時空の間
う~ん、いかんな寝てしまったようだ。
新作のミステリー小説を、読みながら寝てしまったようだ。
目を越すって目を覚ます。
おや?ベッドが無くなっている。
いや違う、どこか別の場所にいるようだ。
徐々に覚醒してきて、頭を回転させる。
確か僕は自宅に帰って寝室にいたはずだ。なのになんだここは?
かなり大きな緑色の部屋の中に、大小無数の時計が飾られている。
どういう事だ?と考えてこんでいると、後ろに何者かの気配を感じた。
振り向くと少女が一人立っていた。
青髪できれいな黒いドレスを着た、12歳くらいの少女だった。
少女が僕に話しかけてくる。
「私は時空の女神リーシャと申します。ここは時空の間です。」
僕は面食らった。何を言ってるんだこの子は?
何がどうなっているだ、少し考えよう。
僕が考えこんでいると、リーシャと名乗った少女が話しかけてきた。
「混乱されるのも分かります、ですが事実なのです。」
僕は答えに至った。
「なるほど。」
ようやく理解できた。そういう事か。
このリーシャという子は、何かの事件に巻き込まれているんだ。
そして暇つぶしに、神様ごっこでもして遊んでいるのだろう。
となれば、警察に連絡してこの子を保護して貰わなくてはならない。
僕はすぐに携帯を取り出し、電話をかけようとした。
あれ?繋がらない。
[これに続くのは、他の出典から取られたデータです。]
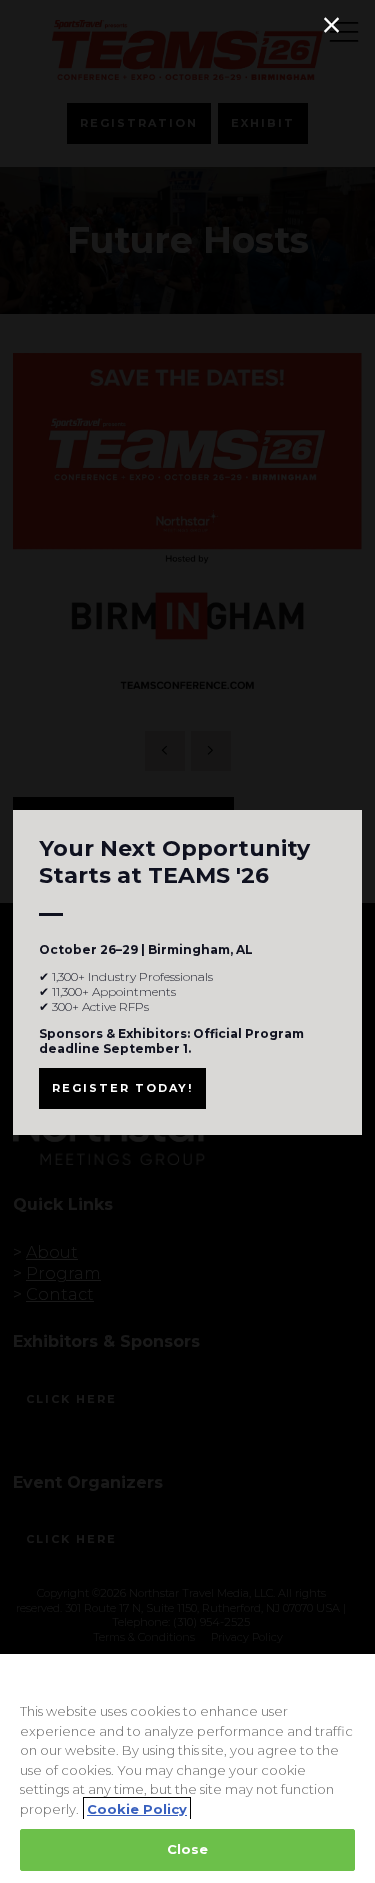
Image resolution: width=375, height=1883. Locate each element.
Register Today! (122, 1088)
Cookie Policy (137, 1809)
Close (188, 1849)
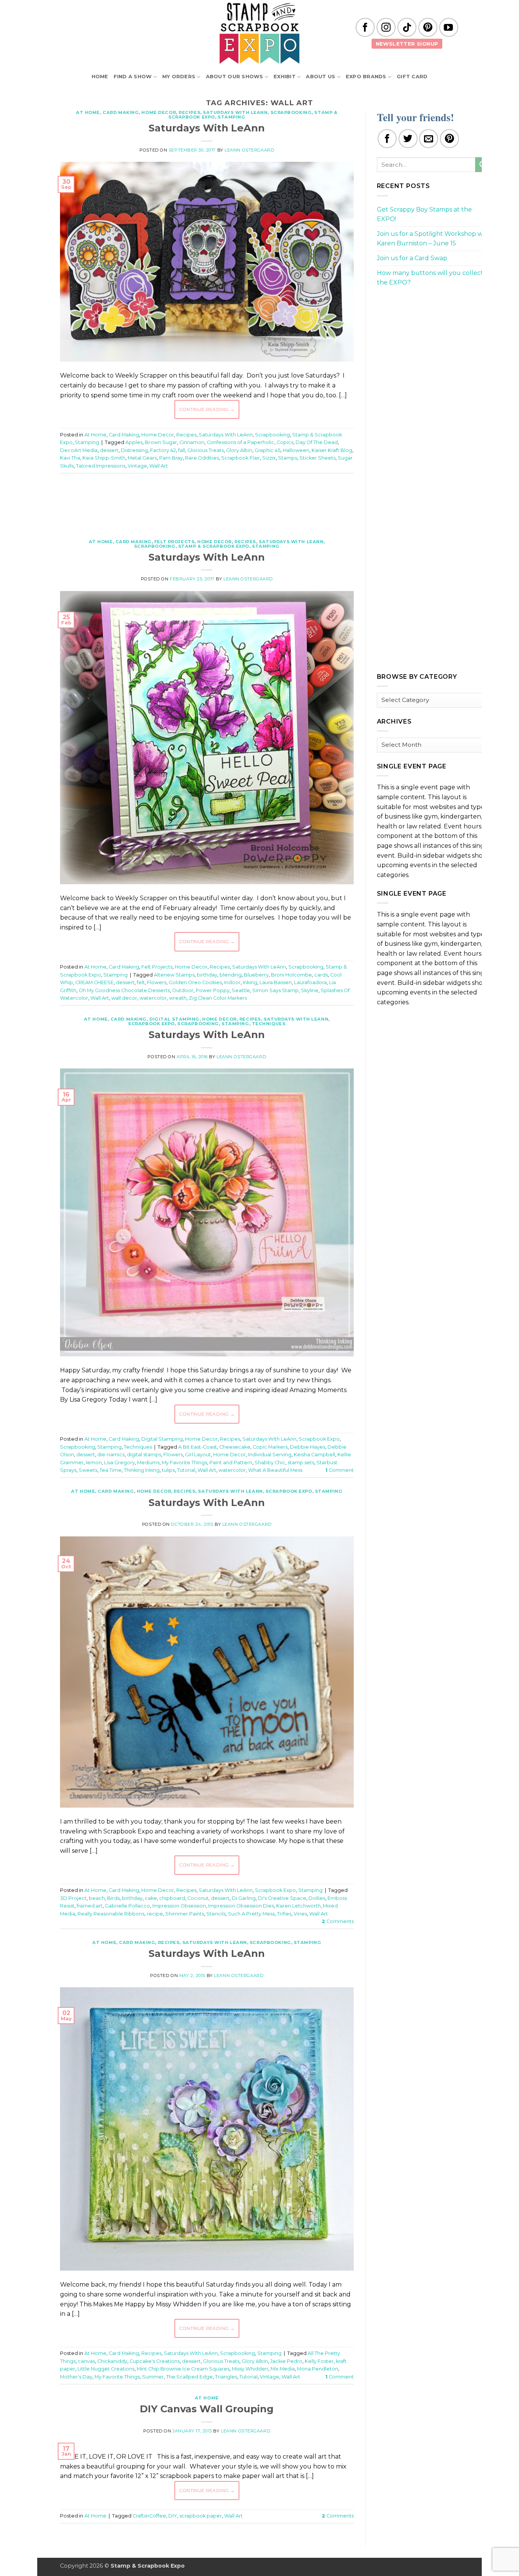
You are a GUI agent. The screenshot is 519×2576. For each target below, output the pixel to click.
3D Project (73, 1898)
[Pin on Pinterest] (449, 138)
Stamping (231, 117)
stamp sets (301, 1462)
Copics (285, 442)
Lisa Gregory (119, 1462)
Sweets (88, 1470)
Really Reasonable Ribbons (111, 1914)
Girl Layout (198, 1454)
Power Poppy (212, 990)
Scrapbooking (291, 112)
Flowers (156, 982)
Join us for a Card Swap (412, 258)
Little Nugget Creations (106, 2369)
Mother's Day (76, 2377)
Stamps (287, 458)
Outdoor (182, 990)
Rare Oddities (202, 458)
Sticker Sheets (317, 458)
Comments (338, 1921)
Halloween (296, 450)
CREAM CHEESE (94, 982)
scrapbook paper (200, 2516)
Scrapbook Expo (151, 1023)
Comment (339, 1470)
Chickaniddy (112, 2361)
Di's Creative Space (282, 1898)
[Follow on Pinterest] (427, 27)
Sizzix (269, 458)
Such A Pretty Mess (251, 1914)
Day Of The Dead (317, 442)
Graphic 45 (267, 450)
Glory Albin (239, 450)
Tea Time (111, 1470)
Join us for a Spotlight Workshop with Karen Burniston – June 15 (434, 238)
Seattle (241, 990)
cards (321, 975)
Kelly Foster (319, 2361)
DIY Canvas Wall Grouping (207, 2409)
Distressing (134, 450)
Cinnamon (191, 442)
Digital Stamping (174, 1019)
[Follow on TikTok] (406, 27)
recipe (155, 1914)
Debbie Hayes (307, 1447)
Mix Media (283, 2369)
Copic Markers (270, 1447)
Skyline (309, 990)
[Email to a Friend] (428, 138)
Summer (153, 2377)
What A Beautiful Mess (275, 1470)
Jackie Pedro (286, 2361)
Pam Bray (171, 458)
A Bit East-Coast (197, 1447)
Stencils (216, 1914)
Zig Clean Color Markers (218, 998)
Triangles (226, 2377)
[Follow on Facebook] (365, 27)
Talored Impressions (100, 466)
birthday (207, 975)
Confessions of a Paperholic (240, 442)
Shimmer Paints (184, 1914)
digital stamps (144, 1454)
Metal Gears (142, 458)
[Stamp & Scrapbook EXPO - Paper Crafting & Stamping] (259, 33)
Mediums (148, 1462)
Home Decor (158, 112)
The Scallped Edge (189, 2377)
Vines (300, 1914)
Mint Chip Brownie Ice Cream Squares (183, 2369)
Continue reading (207, 409)
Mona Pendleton (317, 2369)
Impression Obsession (179, 1906)
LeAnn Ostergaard (249, 150)
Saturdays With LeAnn (235, 112)
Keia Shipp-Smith (103, 458)
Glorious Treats (205, 450)
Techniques (269, 1023)
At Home (88, 112)
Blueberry (256, 975)
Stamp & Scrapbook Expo (213, 546)
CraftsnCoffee (149, 2516)
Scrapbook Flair (240, 458)
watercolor (153, 998)
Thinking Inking (142, 1470)
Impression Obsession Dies (241, 1906)
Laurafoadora (310, 982)
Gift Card (412, 76)
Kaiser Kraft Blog (332, 450)
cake (151, 1898)
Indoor (232, 982)
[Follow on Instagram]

僕は再度かけ直した。しかし繋がらない。
スマホを見ると電波のマークが立っていなかった。
という事はそうかこの部屋は地下にあるんだな。
地下室となると、地上に上がって助けを呼びに行った方が良さそうだな。
僕は早速この部屋から出ようと、扉に手をかけた。
リーシャと名乗った少女が大きな声をあげた。
「ちょっとどこに行くつもりですか?」
僕は少女に言った。
「外に行って助けを呼んでくるから。」